Trevor, Randy, Ben and Carl are four ordinary teenagers; they play ice hockey on their school team and indulge in illicit booze and drugs. Then their music teacher is reported missing and Ben claims to have been witness to her abduction - to a house opposite his own that has been vacant for some years and alleged to be haunted. The events that follow the boys try their hardest to forget, and they swear never to talk about them to anyone. Everyone except Ben moves away from Grimshaw.
Over twenty years later, Trevor has early onset Parkinsons and is mourning a dead relationship although he has had a successful career as a businessman. Randy has tried to become a famous actor but is stuck with TV commercials and very minor roles. Carl seems to move around a lot and nobody can say precisely where he is or what he does. The three of them are drawn back to Grimshaw when Ben commits suicide, in his bedroom, in full view of the haunted Thurman house. Trevor starts a “memory diary” on his dictaphone, under the pretence of therapy, but really to record the story of their adventures so many years before and to try and discover why Ben was driven to take his own life.
Whether you believe in ghosts or not, you will have to suspend disbelief with the way this novel develops, as this particular ghost seems very sentient, very demonic, very resistant, and I hope I could be forgiven for thinking this is like The Exorcist without the pea soup. The influence of the ghost on the lives of the boys, and later the men, is more implied than stated, as their actions and words become more and more irrational. And yet, there is rationality in some of the excuses, making me a little confused at times as to whether they were in character or under the demonic power. I was also left wondering how an abandoned house could survive all those years without being pulled down, or why it seemed that only a particular group of people in the town had been influenced by it.

> _YOUR INSTRUCTIONS_
Turn the review's paragraph that begins "Over twenty years later" into a short list of its main facts.

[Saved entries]
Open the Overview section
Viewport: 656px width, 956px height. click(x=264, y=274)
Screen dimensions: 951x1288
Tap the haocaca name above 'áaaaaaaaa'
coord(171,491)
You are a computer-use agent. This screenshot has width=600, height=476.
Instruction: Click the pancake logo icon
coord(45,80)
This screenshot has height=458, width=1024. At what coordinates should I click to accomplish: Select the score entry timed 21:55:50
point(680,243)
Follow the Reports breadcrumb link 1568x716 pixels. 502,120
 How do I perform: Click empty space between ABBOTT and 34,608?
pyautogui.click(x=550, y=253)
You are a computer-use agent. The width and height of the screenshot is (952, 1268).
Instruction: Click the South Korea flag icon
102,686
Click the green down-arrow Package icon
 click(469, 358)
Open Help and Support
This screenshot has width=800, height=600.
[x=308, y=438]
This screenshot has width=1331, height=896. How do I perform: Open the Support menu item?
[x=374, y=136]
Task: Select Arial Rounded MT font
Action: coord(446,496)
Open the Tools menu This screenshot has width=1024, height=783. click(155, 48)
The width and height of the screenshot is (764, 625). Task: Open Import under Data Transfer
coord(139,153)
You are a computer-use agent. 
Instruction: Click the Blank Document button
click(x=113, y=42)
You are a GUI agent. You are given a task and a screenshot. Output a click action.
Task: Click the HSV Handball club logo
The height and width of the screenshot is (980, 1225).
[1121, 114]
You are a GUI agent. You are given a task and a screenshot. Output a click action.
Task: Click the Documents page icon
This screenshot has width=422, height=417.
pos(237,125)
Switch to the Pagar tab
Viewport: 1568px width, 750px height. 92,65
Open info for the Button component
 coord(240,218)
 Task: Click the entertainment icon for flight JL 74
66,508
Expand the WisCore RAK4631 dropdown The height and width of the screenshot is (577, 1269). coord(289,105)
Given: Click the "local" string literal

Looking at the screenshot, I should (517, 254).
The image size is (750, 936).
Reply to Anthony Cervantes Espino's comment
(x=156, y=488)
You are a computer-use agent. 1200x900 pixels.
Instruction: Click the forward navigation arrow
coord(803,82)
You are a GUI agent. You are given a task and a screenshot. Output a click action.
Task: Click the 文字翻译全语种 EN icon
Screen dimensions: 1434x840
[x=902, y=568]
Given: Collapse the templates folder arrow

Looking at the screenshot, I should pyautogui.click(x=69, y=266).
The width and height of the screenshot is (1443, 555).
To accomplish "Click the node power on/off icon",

> _EXPECTED ANSWER_
- Over twenty years later, Trevor is a successful businessman with early onset Parkinsons and is mourning a dead relationship.
- Randy tried to become a famous actor but is stuck with TV commercials and very minor roles.
- Carl moves around a lot, and nobody can say precisely where he is or what he does.
- Ben's suicide brings the three back to Grimshaw. He died in his bedroom, in full view of the haunted Thurman house.
- Trevor starts a "memory diary" on his dictaphone, supposedly as therapy. He really wants to record their adventures from years before and find out why Ben took his own life.